Will be receiving this collection which is quite large, very exciting!Interesting to see a varied assortment of discs. Going to be really interesting to share. Probably very important to some people at one point in time, enough to record on a record and send back home.
If the family could somehow be traced back so I can share the audio with them too that would be great. Unfortunately I do not really have the resources for that, and would not know where to look. I would like to work with the NARA, but I am not sure if they do accept files of off third parties, and if I can comply with their standard and level of quality. It is also possible they only house digital files of items they physically got in their collection. These records are basically cardboard with a (very) thin coating of varnish/lacquer and are EXTREMELY fragile and susceptible to humidity/temperature changes. In this they basically have to handled and stored with the same care as an original brown wax cylinder from the 1800s. While research has showed that tactile playback with modern, light-weight equipment does not damage wax cylinders, it should still be assumed that it does. And so the very first modern playback should be digitized right away in the industry preservation standard (192Khz/24Bit) and saved in a lossless audio codec. For records that can not be played back the tactile way, scanning devices exist -Only a few in the world, I think NARA has one?- that optically scan the groove and use algorithms to extract sound. (In this case the optical scans become the preservation/archive master, not the extracted audio files) This is a very interesting read on some of the things I mentioned: The right sized styli should be chosen, and there is a huge array to chose from: 1mil to 8mil. Then there is shape: Spherical, conical and elliptical. Finally, a phono amplifier that is 100% flat and does not apply any EQ curve like RIAA de-emphasis or similar. No chain should introduce mains/earth humm, static, distortion or other artefacts that are not actually on the record.
I volunteered at NARA (remotely, of course*) for a few decades. The very fragility of the records would demand that they be preserved. The Archives would sanitize the records, it's SOP. The voices of the past deserve to be heard. *Only a lunatic or a government employee lives in DC.
Very interesting. I really want to know how the NARA sanetizes paper/lacquer/acetate records. Do they use something like a Keith Monk machine to suck dirt out of the groove? I have been looking into getting something like an okki nokki ONE for cleaning. I assume paper records are too delicate to clean with any kind of liquid.
They would digitize them for online users, they wouldn't sanitize them for the archives. Yeah, don't get wood pulp wet. Do you have a scanner, or a cell phone?
I got an Epson V750 Pro and Nikon Z6 II I could employ for scanning/photography. I wonder if a HQ scan could be used to digitally extract the sound contents of the groove. It would be 2D.
Nope. I don't know the current policies at NARA, but the simplest thing would be to let them do the copying. Second would be to find a friendly college history dept. and see if they can pitch in. Purdue had (has?) really cool toys.
I've got equipment to play back 78rpm records, got several 78 styli too and stereo/mono cartridges.
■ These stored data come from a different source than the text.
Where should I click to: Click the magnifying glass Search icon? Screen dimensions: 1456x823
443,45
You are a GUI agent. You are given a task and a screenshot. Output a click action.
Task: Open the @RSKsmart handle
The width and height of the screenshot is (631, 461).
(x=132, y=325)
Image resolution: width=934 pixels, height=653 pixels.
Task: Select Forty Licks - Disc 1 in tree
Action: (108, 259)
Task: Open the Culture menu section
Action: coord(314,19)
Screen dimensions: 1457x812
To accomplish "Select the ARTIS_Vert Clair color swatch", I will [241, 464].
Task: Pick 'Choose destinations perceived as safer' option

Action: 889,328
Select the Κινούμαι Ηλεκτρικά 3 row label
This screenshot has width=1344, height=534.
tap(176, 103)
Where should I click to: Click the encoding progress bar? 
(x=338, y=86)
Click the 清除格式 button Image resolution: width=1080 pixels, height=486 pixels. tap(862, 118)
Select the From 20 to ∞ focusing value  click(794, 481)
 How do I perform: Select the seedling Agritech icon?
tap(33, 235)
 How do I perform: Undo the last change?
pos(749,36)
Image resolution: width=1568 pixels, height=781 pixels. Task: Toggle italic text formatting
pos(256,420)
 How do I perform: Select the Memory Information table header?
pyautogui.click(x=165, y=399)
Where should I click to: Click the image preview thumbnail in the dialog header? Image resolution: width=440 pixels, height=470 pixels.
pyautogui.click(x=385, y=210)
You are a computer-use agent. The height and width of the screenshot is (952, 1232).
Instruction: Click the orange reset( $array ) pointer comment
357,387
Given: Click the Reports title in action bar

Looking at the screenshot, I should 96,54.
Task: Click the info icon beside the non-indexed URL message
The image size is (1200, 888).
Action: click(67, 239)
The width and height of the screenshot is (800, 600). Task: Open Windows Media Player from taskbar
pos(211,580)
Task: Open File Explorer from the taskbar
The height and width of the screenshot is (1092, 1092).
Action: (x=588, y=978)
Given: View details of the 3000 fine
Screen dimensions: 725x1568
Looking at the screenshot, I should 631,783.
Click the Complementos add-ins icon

How does the NARA prepare records before digitization?
Digitized several records, here is an example of one: A message From your man in service 1 – Google Drive Sounds like early 40's
Sweet. If you want to edit out the personal information: MP3 Cutter Online & Free — Cut Audio of any Format — Clideo
I can use audacity or davinci resolve for that. What would be the best way to go about doing that? some kind of tone to cover the sound, cutting it out with or without silence? 3 more audio files have been added, each encompassing one side of a record.
Anything you record over that segment will do. I use a low but audible tone that isn't jarring. Be sure to include an explanation of the gaps.